Professor Josep Trueta became the third Nuffield Professor of Orthopaedics, and Head of Department, in 1949. Originally from Catalonia, Trueta received his medical training at the University of Barcelona and the Hospital de la Santa Creu I Sant Pau. He was a surgeon during the Spanish Civil War (1936-1939), when he fully developed his methods of treating war injuries, which were later used extensively in the treatment of war casualties.
As a Catalan nationalist, Trueta was forced into exile after the Spanish Civil War, arriving in England in 1939. He became an adviser to the Ministry of Health, and in September 1939 G. R. Girdlestone, the first Nuffield professor of orthopaedic surgery, heard Trueta lecture on bombing casualties and invited him to Oxford. Their friendship led to the establishment of the Oxford school of orthopaedics and the Wingfield-Morris Hospital (now the Nuffield Orthopaedic Centre).
During his time as Head of Department, Trueta was instrumental in persuading Lord Nuffield to finance the construction of the Nuffield Orthopaedic Centre. He was a pioneer of combining medical research with the treatment of patients. He retired in 1966 and moved back to Catalonia. During his lifetime he was awarded 66 distinctions from governments, Universities and Scientific Societies around the world. He published nearly 200 papers and 15 books.
Trueta's great-granddaughter Julia Strubell began her visit with a series of presentations by students in Prof Dani Prieto-Alhambra’s group, each presenting on their area of research. She deliberated over each of the ‘elevator pitches’ presenting a prize to the one she considered most insightful and engaging. The prize went to Annika Jodicke whose research highlighted the collaboration between Spain and the UK.
Prof Martin McNally, President of the Girdlestone Orthopaedic Society (GOS), shared some history of Trueta and his life and legacy at Oxford. Trueta was the first GOS President and started the Thursday morning limb reconstruction clinic at the NOC, which Martin ran for 23 years.
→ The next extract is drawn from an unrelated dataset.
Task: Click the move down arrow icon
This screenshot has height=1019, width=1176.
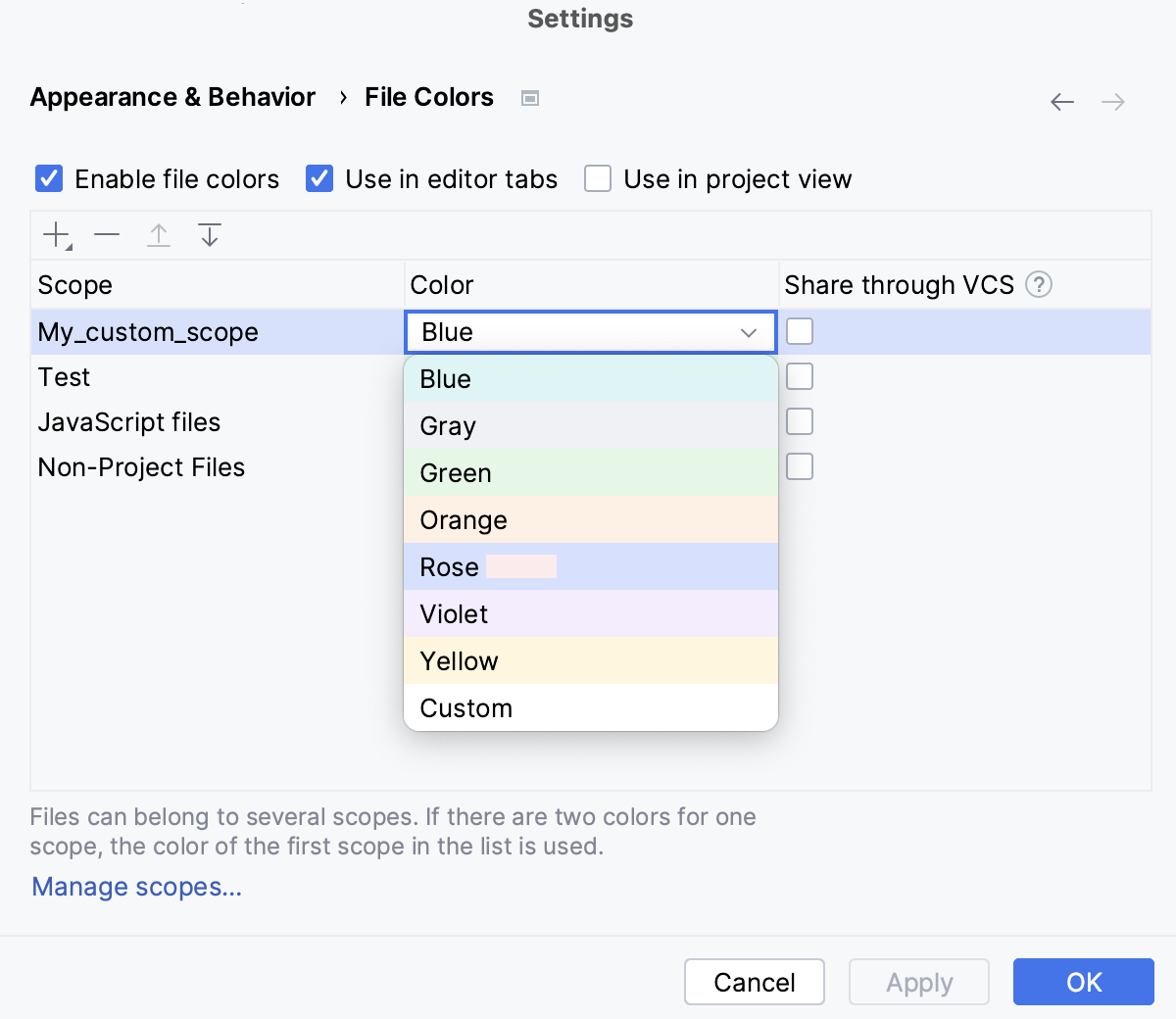Action: point(210,235)
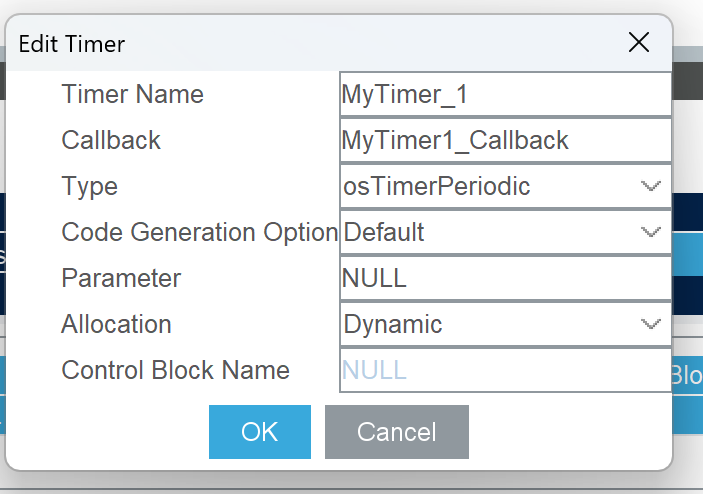Click the Dynamic allocation value

point(393,324)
He presented a "Trueta Medal", which used to be given out to Trueta Lecturers, to Julia for the family to keep.
Clearly moved by the occasion Julia said she was humbled and happy to be at Oxford and the visit had helped her not only understand Trueta as a figure but also his influence at Oxford.
The current Head of Department Prof Jonny Rees, showed Julia an exhibition of artefacts and photos, including a bust of Prof Trueta, that led an exchange of stories about the history of the NOC and development of orthopaedic research at the department, that had been spearheaded by Trueta’s early work and publications.